Going on four years after making the life-saving sacrifice, Amy now does a lot of thinking and a lot of talking about what she did and why – often to complete strangers. “I want to encourage people who are curious… Let them know this is something that is done,” she said of kidney donations from one living human being to another. “It’s definitely part of who I am – letting people know about this.”
To help heighten awareness of the significant need for living organ donors, Amy, “her kidney sister,” Katie Grannan, and Katie’s mom, Janell, are traveling to Chicago this month for a potentially world record-setting gathering of living organ donors. The gathering is in observance of National Donate Life Month.
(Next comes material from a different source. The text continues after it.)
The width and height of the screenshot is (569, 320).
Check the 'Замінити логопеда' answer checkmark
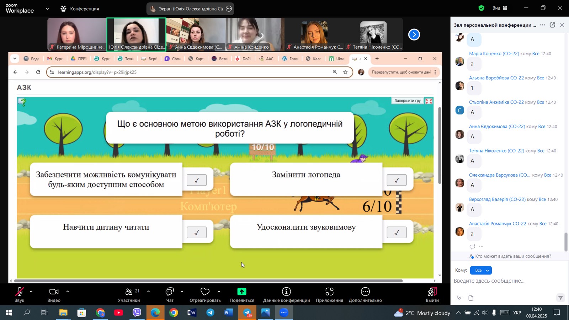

Before submitting to tests to determine if she was an organ match for then 27-year-old Katie, Amy consulted with her husband, Mark, who had worked in real estate with Katie’s father in Flagstaff. She recalled Mark saying, “If you have the ability to maybe help save her life, I think that’s great.”
In Amy’s mind, it was a miracle when she was deemed a match for Katie, whose family she was acquainted with when she lived in Flagstaff before moving to Cornville in 2013. “Taking chances in life is what led me there (Flagstaff) and saying yes to the testing and the surgery,” Amy said, explaining that she and Mark had moved to Flagstaff from Minnesota on a lark.
On Tuesday, Nov. 18, 2014, two months after saying “Let’s do it,” to the staff at St. Joseph Hospital’s Kidney Transplant Center in Phoenix, one of Amy’s kidneys was removed in the morning and transplanted into Katie in the afternoon.
The surgery left Amy feeling no different physically. It made a remarkable difference in Katie. ”She’s not surviving, she’s thriving. She’s celebrating life. She’s very active,” Amy said. “I see the life in her eyes. She’s doing great.”
Being an organ donor may not have changed Amy physically, but it has changed her life. Advocating for living organ donations now demands much of her free time.
“I talk to people all over the country in the hope of creating more awareness. I tell people don’t let fear be your guiding light. Let love be your guiding light.”